Dataset entries:

- Opening Delimiter -

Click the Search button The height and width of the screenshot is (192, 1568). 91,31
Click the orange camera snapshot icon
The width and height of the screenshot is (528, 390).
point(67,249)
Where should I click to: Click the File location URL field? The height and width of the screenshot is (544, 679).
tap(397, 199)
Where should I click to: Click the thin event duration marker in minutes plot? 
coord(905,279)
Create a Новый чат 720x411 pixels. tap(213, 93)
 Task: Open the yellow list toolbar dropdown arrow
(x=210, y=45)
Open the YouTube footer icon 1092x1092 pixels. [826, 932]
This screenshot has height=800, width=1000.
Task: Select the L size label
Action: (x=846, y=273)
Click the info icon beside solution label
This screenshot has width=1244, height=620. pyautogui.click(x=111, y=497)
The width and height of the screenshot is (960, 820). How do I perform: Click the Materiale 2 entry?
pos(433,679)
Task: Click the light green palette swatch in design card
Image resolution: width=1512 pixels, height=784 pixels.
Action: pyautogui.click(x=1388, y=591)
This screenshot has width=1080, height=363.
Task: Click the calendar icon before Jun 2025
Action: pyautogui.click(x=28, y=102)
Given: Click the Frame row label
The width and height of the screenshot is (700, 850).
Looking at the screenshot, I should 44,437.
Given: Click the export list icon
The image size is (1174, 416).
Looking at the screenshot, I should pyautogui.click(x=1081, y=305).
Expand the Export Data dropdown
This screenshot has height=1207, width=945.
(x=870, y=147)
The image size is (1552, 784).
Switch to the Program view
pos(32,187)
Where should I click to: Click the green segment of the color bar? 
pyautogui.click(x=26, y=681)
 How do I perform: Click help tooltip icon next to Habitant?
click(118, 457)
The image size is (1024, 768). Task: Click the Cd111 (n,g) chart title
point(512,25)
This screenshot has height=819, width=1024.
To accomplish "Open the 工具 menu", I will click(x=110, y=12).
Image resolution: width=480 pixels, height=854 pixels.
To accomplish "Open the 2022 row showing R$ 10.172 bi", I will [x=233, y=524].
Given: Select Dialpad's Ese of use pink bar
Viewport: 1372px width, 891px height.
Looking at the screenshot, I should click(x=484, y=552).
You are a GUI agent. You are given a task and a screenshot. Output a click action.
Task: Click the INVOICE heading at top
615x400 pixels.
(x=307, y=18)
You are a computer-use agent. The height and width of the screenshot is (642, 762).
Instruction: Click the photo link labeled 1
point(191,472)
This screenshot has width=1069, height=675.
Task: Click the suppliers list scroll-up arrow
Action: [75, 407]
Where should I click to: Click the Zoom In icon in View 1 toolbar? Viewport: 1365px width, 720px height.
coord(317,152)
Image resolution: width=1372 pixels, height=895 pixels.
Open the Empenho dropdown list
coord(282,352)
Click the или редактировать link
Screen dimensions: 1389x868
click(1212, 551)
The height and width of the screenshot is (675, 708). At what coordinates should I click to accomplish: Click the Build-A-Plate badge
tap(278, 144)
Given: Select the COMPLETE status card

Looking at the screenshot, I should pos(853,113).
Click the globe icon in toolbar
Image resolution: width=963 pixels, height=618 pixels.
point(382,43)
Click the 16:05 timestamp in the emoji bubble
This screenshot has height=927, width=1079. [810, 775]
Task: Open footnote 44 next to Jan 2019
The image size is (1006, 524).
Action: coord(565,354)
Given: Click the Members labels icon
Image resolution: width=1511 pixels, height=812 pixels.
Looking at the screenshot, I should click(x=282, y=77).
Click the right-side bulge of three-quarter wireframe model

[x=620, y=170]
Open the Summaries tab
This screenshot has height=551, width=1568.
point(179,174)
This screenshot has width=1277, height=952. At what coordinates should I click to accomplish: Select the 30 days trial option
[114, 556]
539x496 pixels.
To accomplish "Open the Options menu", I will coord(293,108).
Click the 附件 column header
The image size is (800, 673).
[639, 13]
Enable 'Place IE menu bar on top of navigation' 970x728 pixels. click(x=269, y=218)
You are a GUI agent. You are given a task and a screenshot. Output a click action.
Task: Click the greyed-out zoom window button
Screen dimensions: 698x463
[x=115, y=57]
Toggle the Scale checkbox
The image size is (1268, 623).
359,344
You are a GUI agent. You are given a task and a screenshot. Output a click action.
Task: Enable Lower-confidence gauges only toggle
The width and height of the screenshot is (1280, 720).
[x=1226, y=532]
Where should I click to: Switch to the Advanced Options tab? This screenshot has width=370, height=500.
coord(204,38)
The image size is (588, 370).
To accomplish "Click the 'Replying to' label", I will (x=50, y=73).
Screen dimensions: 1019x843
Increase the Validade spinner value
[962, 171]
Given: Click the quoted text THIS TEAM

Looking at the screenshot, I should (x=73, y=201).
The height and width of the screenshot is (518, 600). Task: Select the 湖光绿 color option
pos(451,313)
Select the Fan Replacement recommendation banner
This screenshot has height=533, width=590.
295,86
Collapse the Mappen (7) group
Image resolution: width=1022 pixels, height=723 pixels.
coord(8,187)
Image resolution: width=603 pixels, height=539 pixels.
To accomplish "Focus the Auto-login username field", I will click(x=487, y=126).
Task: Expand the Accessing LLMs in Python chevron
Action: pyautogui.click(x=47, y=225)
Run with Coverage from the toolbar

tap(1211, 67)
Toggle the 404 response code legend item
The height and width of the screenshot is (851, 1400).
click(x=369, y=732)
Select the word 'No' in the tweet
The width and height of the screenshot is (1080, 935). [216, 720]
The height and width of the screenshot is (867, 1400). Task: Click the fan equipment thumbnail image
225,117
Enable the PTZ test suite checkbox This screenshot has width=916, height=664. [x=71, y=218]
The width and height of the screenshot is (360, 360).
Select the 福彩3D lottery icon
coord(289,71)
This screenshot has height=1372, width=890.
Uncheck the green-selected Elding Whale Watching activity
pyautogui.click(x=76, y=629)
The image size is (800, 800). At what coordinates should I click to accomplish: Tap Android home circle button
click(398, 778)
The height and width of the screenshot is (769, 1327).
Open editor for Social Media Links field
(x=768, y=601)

- Closing Delimiter -

ABOUT THIS EXERCISE. Set down exactly, and only, the lines from the one with "Toggle the 404 response code legend item" to the final line of the data.

RESPONSE BELOW.
Toggle the 404 response code legend item
The height and width of the screenshot is (851, 1400).
click(x=369, y=732)
Select the word 'No' in the tweet
The width and height of the screenshot is (1080, 935). [216, 720]
The height and width of the screenshot is (867, 1400). Task: Click the fan equipment thumbnail image
225,117
Enable the PTZ test suite checkbox This screenshot has width=916, height=664. [x=71, y=218]
The width and height of the screenshot is (360, 360).
Select the 福彩3D lottery icon
coord(289,71)
This screenshot has height=1372, width=890.
Uncheck the green-selected Elding Whale Watching activity
pyautogui.click(x=76, y=629)
The image size is (800, 800). At what coordinates should I click to accomplish: Tap Android home circle button
click(398, 778)
The height and width of the screenshot is (769, 1327).
Open editor for Social Media Links field
(x=768, y=601)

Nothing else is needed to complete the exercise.